**WHAT TO PRODUCE**: State how many lines in the entries below include the string "button", and give nothing beyond that number.

--- --- ---

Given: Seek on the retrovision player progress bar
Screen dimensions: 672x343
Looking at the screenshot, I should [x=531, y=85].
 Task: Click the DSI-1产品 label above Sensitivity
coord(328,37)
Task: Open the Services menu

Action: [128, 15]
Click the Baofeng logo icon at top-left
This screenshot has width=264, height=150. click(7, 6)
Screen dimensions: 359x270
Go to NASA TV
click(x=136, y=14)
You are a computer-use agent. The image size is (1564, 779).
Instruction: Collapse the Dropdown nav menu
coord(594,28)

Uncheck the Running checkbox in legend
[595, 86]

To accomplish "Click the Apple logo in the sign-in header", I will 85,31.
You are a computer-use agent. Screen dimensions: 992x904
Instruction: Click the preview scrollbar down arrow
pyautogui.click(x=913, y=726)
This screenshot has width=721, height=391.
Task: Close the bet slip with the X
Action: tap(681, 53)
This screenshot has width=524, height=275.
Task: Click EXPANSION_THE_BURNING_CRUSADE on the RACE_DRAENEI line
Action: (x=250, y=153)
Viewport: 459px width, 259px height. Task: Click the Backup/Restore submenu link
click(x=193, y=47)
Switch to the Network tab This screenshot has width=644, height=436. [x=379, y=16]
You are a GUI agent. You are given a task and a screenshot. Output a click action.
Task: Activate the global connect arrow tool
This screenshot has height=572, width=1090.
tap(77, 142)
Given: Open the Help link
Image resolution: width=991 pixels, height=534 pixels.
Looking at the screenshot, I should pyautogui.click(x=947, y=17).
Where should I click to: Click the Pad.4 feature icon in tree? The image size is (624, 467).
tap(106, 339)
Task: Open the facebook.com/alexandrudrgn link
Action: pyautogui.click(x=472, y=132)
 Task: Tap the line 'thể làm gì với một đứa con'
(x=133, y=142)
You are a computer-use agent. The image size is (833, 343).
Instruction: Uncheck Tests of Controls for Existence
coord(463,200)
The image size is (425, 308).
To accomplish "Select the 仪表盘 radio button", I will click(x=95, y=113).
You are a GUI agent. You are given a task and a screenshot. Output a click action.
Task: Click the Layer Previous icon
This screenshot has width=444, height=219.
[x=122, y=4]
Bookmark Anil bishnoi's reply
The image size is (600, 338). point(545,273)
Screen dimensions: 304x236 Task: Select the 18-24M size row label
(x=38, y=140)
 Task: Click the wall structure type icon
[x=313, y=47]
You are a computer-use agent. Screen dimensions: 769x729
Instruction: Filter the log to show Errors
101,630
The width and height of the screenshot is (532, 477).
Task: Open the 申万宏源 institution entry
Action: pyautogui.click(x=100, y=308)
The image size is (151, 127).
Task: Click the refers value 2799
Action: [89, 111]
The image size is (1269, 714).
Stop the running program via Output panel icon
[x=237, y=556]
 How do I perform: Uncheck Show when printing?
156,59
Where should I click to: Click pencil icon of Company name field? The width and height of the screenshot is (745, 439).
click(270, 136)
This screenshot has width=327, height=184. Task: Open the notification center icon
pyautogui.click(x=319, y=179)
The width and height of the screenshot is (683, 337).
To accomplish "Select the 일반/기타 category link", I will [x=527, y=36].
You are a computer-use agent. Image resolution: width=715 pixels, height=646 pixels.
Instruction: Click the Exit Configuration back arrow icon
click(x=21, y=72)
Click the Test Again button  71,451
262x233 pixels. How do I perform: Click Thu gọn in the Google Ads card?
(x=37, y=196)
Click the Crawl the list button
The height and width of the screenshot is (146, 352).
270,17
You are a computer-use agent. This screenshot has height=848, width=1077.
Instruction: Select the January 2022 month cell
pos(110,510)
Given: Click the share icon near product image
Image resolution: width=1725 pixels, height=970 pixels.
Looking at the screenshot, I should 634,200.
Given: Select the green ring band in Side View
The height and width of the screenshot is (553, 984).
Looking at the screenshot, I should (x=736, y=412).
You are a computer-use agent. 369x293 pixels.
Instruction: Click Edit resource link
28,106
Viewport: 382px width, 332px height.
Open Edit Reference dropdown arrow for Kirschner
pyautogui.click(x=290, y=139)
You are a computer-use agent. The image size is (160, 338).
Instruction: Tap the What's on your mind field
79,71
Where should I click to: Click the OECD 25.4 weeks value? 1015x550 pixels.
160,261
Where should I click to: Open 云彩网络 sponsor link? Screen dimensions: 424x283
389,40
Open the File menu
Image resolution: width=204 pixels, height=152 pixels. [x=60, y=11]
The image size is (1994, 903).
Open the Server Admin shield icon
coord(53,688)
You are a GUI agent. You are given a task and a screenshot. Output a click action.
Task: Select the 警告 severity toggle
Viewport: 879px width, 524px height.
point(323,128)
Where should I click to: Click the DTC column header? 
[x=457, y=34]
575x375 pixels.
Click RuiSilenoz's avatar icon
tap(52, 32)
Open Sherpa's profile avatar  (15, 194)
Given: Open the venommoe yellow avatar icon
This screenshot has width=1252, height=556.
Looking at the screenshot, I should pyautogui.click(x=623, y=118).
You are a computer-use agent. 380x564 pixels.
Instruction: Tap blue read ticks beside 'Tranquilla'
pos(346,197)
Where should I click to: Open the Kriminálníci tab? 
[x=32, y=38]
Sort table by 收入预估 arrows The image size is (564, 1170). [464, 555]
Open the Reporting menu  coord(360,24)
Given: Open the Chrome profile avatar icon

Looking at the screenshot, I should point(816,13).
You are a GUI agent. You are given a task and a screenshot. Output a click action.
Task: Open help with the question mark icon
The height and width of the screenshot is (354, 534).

--- --- ---

**ANSWER TO THIS PROBLEM**: 3